*INPUT DATA*.
──────

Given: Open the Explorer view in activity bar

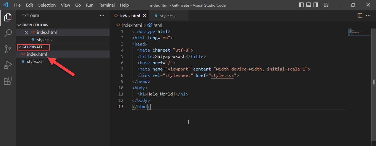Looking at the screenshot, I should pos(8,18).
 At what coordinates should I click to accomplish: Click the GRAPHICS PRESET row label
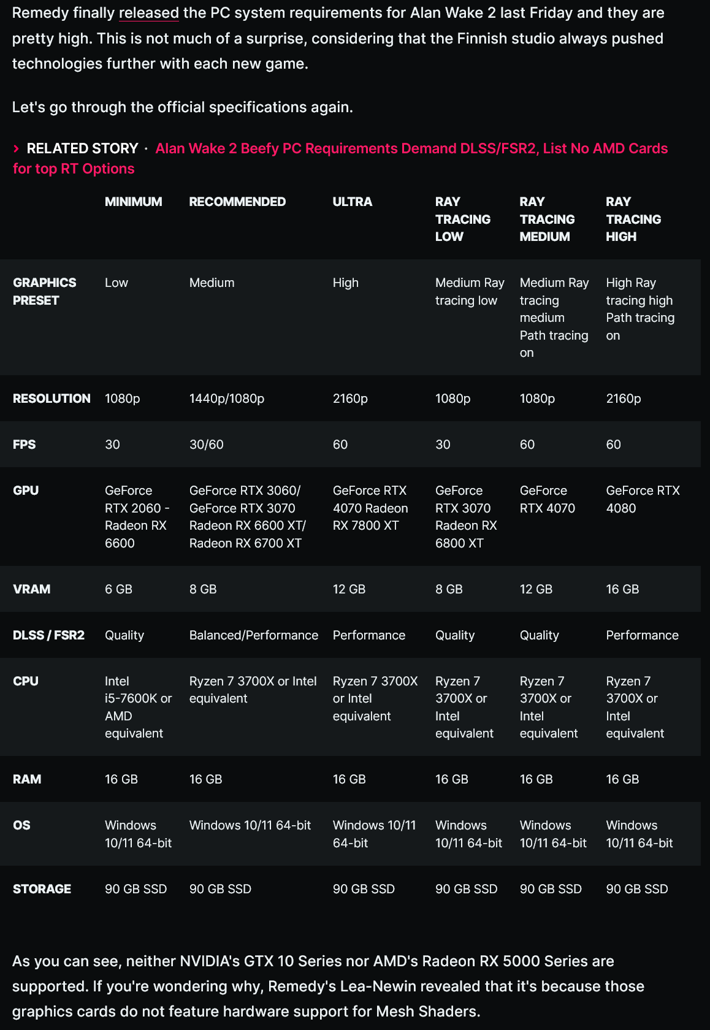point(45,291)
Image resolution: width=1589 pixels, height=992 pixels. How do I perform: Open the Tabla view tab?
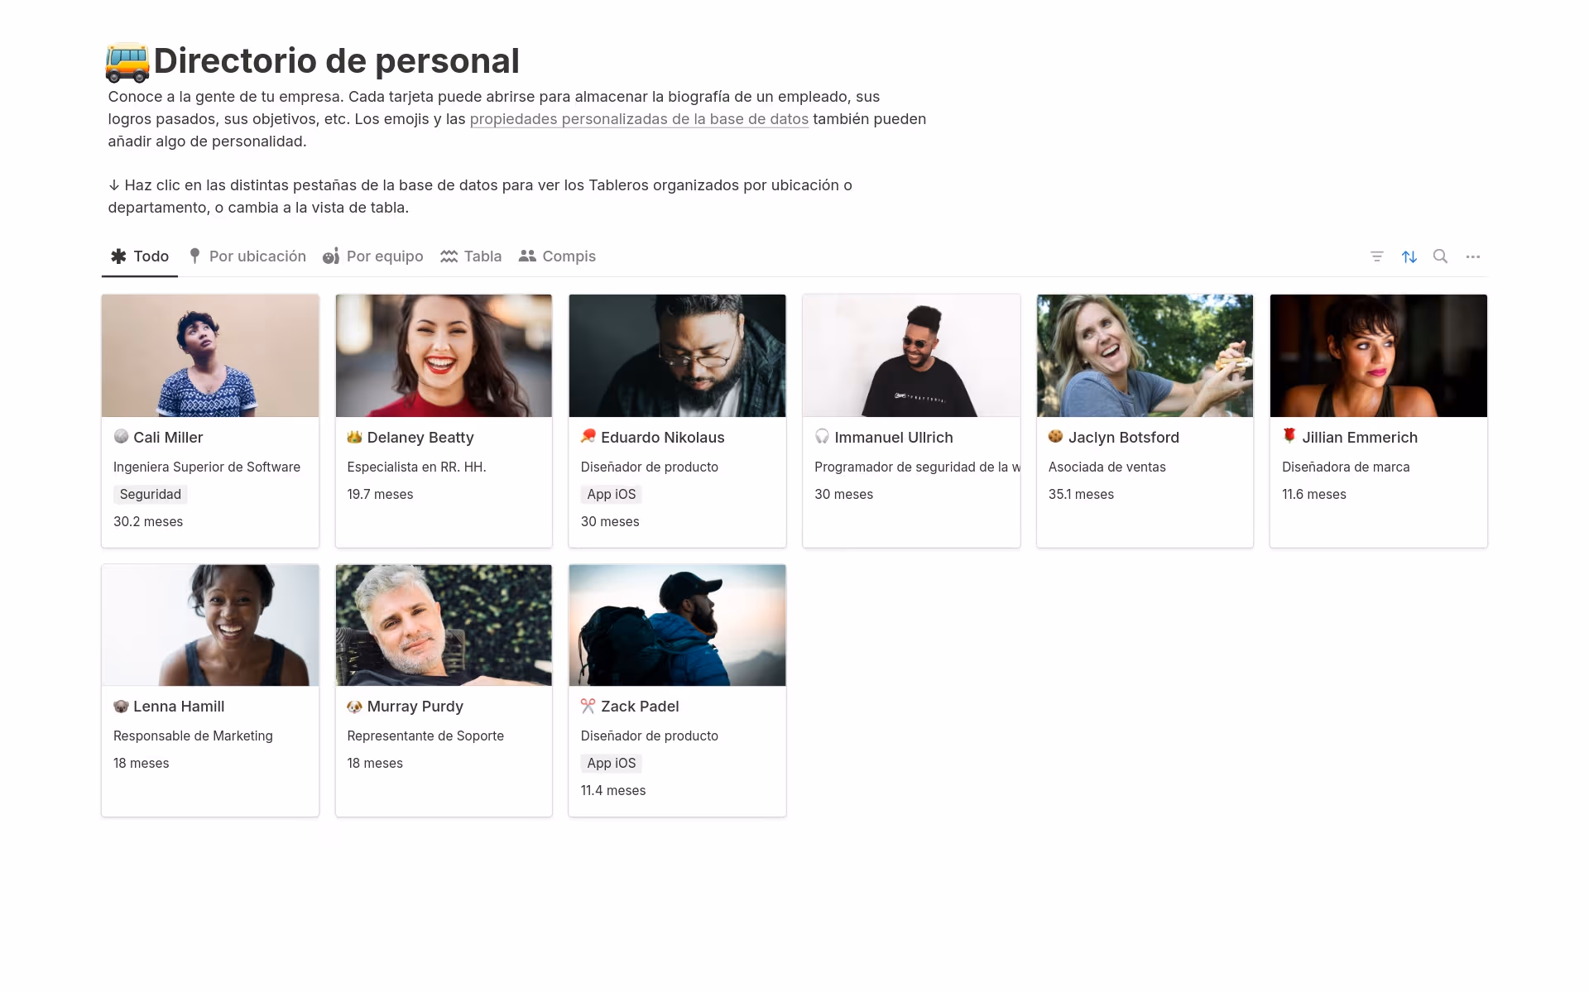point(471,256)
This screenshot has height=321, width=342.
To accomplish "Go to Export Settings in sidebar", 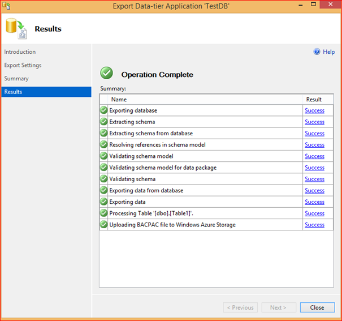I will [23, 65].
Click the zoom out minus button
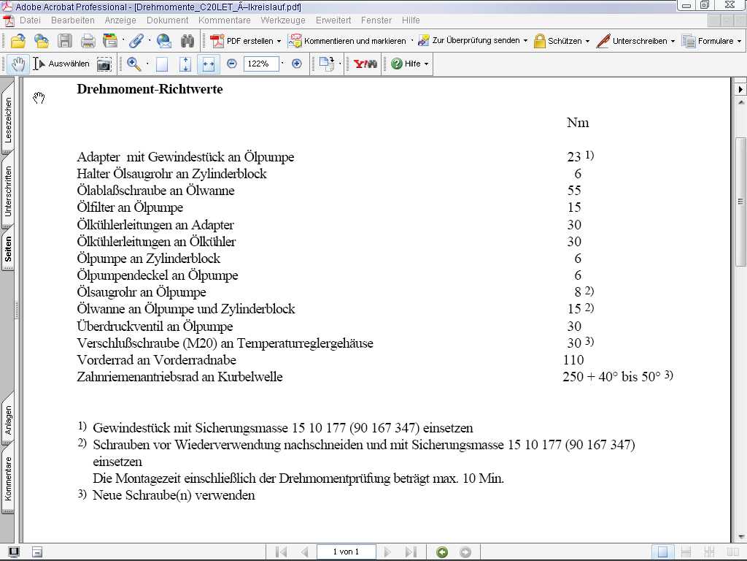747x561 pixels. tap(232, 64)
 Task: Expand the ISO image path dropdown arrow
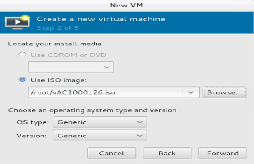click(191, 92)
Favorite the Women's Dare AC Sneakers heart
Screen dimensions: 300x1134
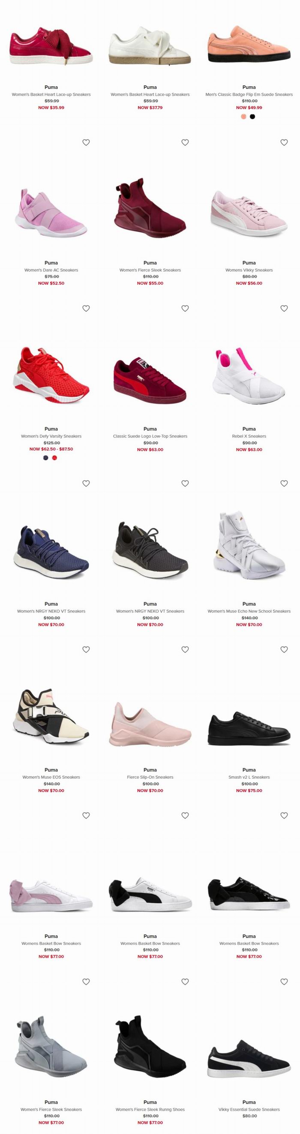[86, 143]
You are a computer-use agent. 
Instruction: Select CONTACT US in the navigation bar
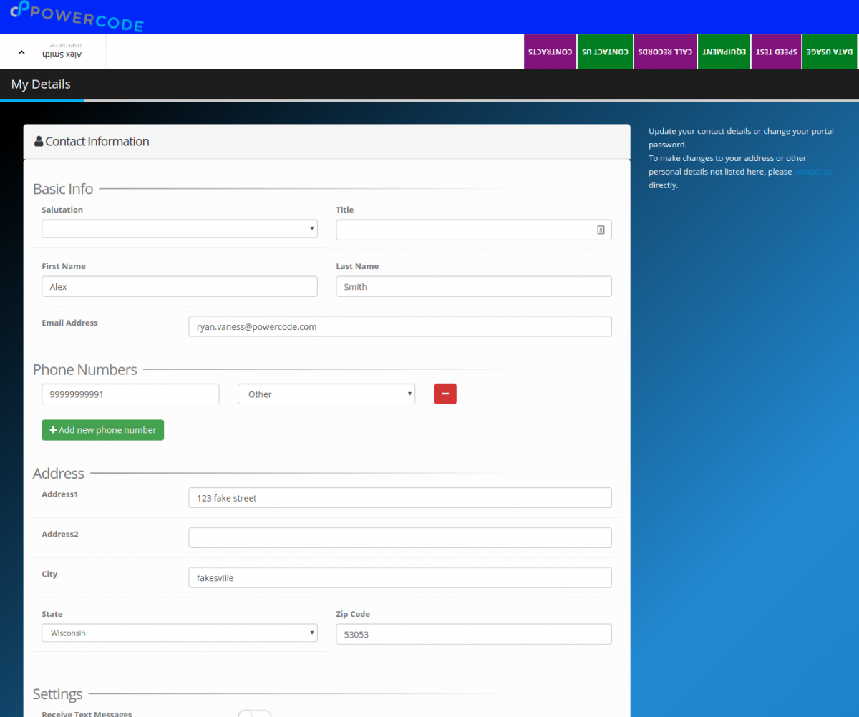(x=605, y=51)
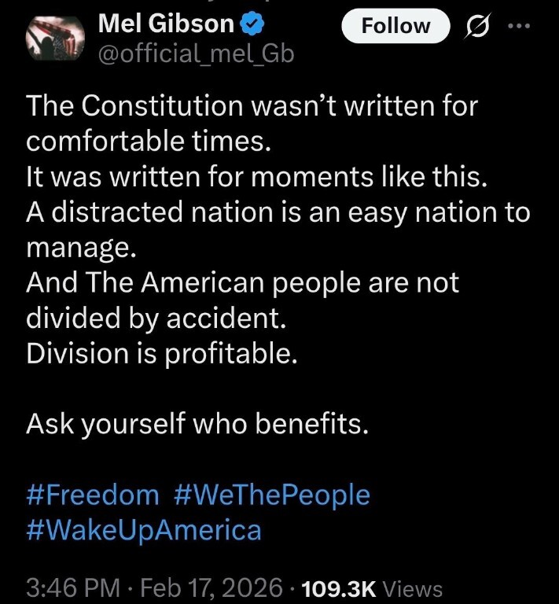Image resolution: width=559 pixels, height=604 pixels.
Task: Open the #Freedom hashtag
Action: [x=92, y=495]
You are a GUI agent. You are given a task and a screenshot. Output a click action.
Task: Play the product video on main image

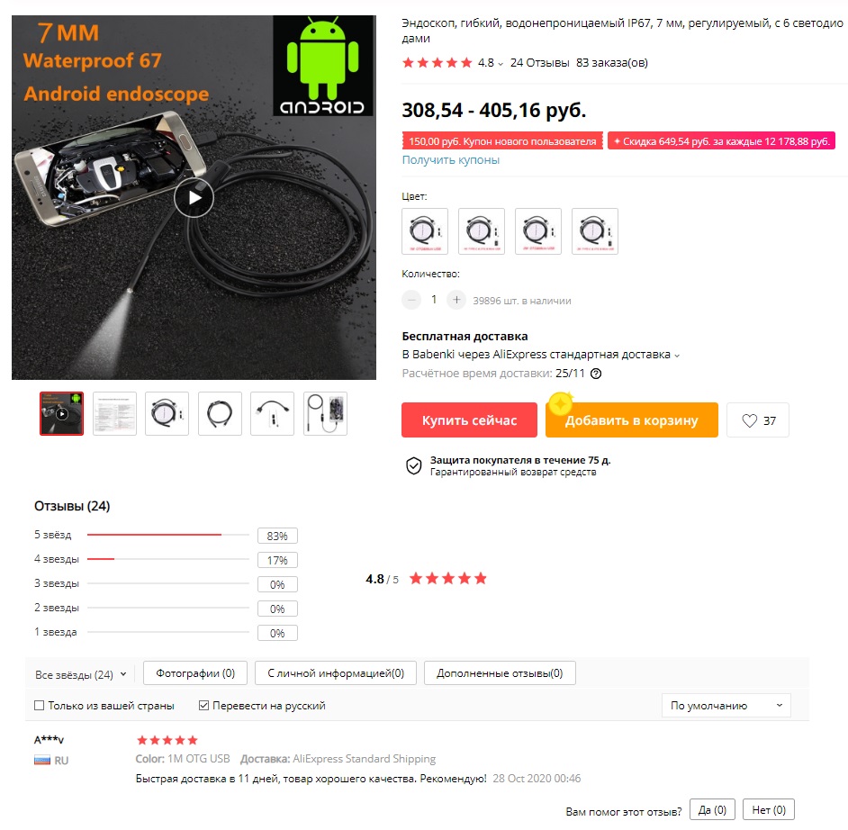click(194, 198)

──────

*WHAT IS REQUIRED*. Leaving the pictures out, give again word for word each line from the one holding "Instruction: Select CONTACT" through the end of the records.

*TASK RESPONSE*.
Instruction: Select CONTACT US in the navigation bar
(x=605, y=51)
Image resolution: width=559 pixels, height=604 pixels.
Task: Open the #Freedom hashtag
Action: [x=92, y=495]
You are a GUI agent. You are given a task and a screenshot. Output a click action.
Task: Play the product video on main image

click(194, 198)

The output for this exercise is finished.